#### Problem to work on
Return all of the entries exactly as written.

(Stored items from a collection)
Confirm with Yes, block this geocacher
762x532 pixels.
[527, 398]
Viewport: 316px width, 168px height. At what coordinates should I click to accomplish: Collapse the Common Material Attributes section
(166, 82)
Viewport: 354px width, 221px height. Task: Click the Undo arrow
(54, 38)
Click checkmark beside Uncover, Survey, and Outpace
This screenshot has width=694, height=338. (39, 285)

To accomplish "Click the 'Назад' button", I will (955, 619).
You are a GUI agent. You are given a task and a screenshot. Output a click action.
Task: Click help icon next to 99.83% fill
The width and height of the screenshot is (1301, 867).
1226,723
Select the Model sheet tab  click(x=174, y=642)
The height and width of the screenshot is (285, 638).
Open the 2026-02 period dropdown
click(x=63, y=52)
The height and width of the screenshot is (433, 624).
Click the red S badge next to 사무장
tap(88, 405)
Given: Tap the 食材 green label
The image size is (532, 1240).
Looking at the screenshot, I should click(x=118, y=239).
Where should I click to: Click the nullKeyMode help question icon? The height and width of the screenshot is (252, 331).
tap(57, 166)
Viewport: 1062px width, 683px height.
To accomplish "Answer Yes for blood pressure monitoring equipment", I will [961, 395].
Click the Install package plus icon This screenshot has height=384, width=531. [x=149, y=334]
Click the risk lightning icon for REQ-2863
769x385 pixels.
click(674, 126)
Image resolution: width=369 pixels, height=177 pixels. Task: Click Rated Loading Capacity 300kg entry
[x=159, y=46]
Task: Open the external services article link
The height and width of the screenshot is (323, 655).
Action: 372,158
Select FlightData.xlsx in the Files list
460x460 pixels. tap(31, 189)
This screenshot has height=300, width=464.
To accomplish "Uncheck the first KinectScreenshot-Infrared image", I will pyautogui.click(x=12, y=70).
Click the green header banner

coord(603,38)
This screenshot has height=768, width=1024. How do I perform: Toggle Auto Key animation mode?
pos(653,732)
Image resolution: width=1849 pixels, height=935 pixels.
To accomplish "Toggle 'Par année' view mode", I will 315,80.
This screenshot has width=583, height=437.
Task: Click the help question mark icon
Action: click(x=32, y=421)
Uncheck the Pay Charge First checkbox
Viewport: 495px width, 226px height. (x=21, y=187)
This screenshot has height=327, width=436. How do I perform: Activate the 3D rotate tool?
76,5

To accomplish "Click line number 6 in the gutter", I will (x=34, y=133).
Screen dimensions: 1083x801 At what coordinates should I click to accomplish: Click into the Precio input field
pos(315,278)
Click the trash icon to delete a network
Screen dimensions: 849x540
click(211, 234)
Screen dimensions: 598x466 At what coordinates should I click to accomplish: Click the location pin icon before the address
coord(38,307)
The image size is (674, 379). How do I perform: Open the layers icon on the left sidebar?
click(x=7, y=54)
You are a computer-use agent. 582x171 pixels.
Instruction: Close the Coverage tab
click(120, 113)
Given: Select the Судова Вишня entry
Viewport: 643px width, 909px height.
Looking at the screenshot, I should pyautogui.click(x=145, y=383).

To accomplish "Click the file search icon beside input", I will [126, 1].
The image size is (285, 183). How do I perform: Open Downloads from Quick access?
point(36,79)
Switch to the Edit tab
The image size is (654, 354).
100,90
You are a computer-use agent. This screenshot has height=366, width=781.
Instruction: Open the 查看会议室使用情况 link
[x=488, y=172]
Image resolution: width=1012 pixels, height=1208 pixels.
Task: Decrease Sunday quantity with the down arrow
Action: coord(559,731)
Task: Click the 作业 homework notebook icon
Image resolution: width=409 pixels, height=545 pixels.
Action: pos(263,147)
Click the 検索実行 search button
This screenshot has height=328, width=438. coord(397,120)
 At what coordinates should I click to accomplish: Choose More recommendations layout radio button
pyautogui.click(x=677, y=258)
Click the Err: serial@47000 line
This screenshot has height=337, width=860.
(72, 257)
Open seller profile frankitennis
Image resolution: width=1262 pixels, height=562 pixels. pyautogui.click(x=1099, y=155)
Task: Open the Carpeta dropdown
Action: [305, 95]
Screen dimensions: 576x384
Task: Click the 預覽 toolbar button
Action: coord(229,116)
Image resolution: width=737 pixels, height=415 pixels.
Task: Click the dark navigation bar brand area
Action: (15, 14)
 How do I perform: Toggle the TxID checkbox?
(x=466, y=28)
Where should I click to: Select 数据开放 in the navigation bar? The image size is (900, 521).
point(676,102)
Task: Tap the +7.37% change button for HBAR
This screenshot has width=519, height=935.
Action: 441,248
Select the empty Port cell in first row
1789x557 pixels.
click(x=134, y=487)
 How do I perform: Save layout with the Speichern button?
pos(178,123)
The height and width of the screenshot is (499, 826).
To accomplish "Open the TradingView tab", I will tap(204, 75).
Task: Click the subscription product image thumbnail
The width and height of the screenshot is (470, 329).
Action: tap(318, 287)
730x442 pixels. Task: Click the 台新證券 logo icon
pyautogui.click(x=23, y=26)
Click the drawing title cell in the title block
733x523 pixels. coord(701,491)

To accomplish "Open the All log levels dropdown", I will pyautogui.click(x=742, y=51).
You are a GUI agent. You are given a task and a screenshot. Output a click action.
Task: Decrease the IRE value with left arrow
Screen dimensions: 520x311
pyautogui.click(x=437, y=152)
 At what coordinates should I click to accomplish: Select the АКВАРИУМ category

#### Result
Confirm with Yes, block this geocacher
762x532 pixels.
[527, 398]
Viewport: 316px width, 168px height. At what coordinates should I click to accomplish: Collapse the Common Material Attributes section
(166, 82)
Viewport: 354px width, 221px height. Task: Click the Undo arrow
(54, 38)
Click checkmark beside Uncover, Survey, and Outpace
This screenshot has width=694, height=338. (39, 285)

To accomplish "Click the 'Назад' button", I will (955, 619).
You are a GUI agent. You are given a task and a screenshot. Output a click action.
Task: Click help icon next to 99.83% fill
The width and height of the screenshot is (1301, 867).
1226,723
Select the Model sheet tab  click(x=174, y=642)
The height and width of the screenshot is (285, 638).
Open the 2026-02 period dropdown
click(x=63, y=52)
The height and width of the screenshot is (433, 624).
Click the red S badge next to 사무장
tap(88, 405)
Given: Tap the 食材 green label
The image size is (532, 1240).
Looking at the screenshot, I should click(x=118, y=239).
Where should I click to: Click the nullKeyMode help question icon? The height and width of the screenshot is (252, 331).
tap(57, 166)
Viewport: 1062px width, 683px height.
To accomplish "Answer Yes for blood pressure monitoring equipment", I will [961, 395].
Click the Install package plus icon This screenshot has height=384, width=531. [x=149, y=334]
Click the risk lightning icon for REQ-2863
769x385 pixels.
click(674, 126)
Image resolution: width=369 pixels, height=177 pixels. Task: Click Rated Loading Capacity 300kg entry
[x=159, y=46]
Task: Open the external services article link
The height and width of the screenshot is (323, 655).
Action: 372,158
Select FlightData.xlsx in the Files list
460x460 pixels. tap(31, 189)
This screenshot has height=300, width=464.
To accomplish "Uncheck the first KinectScreenshot-Infrared image", I will pyautogui.click(x=12, y=70).
Click the green header banner

coord(603,38)
This screenshot has height=768, width=1024. How do I perform: Toggle Auto Key animation mode?
pos(653,732)
Image resolution: width=1849 pixels, height=935 pixels.
To accomplish "Toggle 'Par année' view mode", I will 315,80.
This screenshot has width=583, height=437.
Task: Click the help question mark icon
Action: click(x=32, y=421)
Uncheck the Pay Charge First checkbox
Viewport: 495px width, 226px height. (x=21, y=187)
This screenshot has height=327, width=436. How do I perform: Activate the 3D rotate tool?
76,5

To accomplish "Click line number 6 in the gutter", I will (x=34, y=133).
Screen dimensions: 1083x801 At what coordinates should I click to accomplish: Click into the Precio input field
pos(315,278)
Click the trash icon to delete a network
Screen dimensions: 849x540
click(211, 234)
Screen dimensions: 598x466 At what coordinates should I click to accomplish: Click the location pin icon before the address
coord(38,307)
The image size is (674, 379). How do I perform: Open the layers icon on the left sidebar?
click(x=7, y=54)
You are a computer-use agent. 582x171 pixels.
Instruction: Close the Coverage tab
click(120, 113)
Given: Select the Судова Вишня entry
Viewport: 643px width, 909px height.
Looking at the screenshot, I should pyautogui.click(x=145, y=383).

To accomplish "Click the file search icon beside input", I will [126, 1].
The image size is (285, 183). How do I perform: Open Downloads from Quick access?
point(36,79)
Switch to the Edit tab
The image size is (654, 354).
100,90
You are a computer-use agent. This screenshot has height=366, width=781.
Instruction: Open the 查看会议室使用情况 link
[x=488, y=172]
Image resolution: width=1012 pixels, height=1208 pixels.
Task: Decrease Sunday quantity with the down arrow
Action: coord(559,731)
Task: Click the 作业 homework notebook icon
Image resolution: width=409 pixels, height=545 pixels.
Action: pos(263,147)
Click the 検索実行 search button
This screenshot has height=328, width=438. coord(397,120)
 At what coordinates should I click to accomplish: Choose More recommendations layout radio button
pyautogui.click(x=677, y=258)
Click the Err: serial@47000 line
This screenshot has height=337, width=860.
(72, 257)
Open seller profile frankitennis
Image resolution: width=1262 pixels, height=562 pixels. pyautogui.click(x=1099, y=155)
Task: Open the Carpeta dropdown
Action: [305, 95]
Screen dimensions: 576x384
Task: Click the 預覽 toolbar button
Action: coord(229,116)
Image resolution: width=737 pixels, height=415 pixels.
Task: Click the dark navigation bar brand area
Action: (15, 14)
 How do I perform: Toggle the TxID checkbox?
(x=466, y=28)
Where should I click to: Select 数据开放 in the navigation bar? The image size is (900, 521).
point(676,102)
Task: Tap the +7.37% change button for HBAR
This screenshot has width=519, height=935.
Action: 441,248
Select the empty Port cell in first row
1789x557 pixels.
click(x=134, y=487)
 How do I perform: Save layout with the Speichern button?
pos(178,123)
The height and width of the screenshot is (499, 826).
To accomplish "Open the TradingView tab", I will tap(204, 75).
Task: Click the subscription product image thumbnail
The width and height of the screenshot is (470, 329).
Action: tap(318, 287)
730x442 pixels. Task: Click the 台新證券 logo icon
pyautogui.click(x=23, y=26)
Click the drawing title cell in the title block
733x523 pixels. coord(701,491)

To accomplish "Open the All log levels dropdown", I will pyautogui.click(x=742, y=51).
You are a GUI agent. You are given a task and a screenshot. Output a click action.
Task: Decrease the IRE value with left arrow
Screen dimensions: 520x311
pyautogui.click(x=437, y=152)
 At what coordinates should I click to accomplish: Select the АКВАРИУМ category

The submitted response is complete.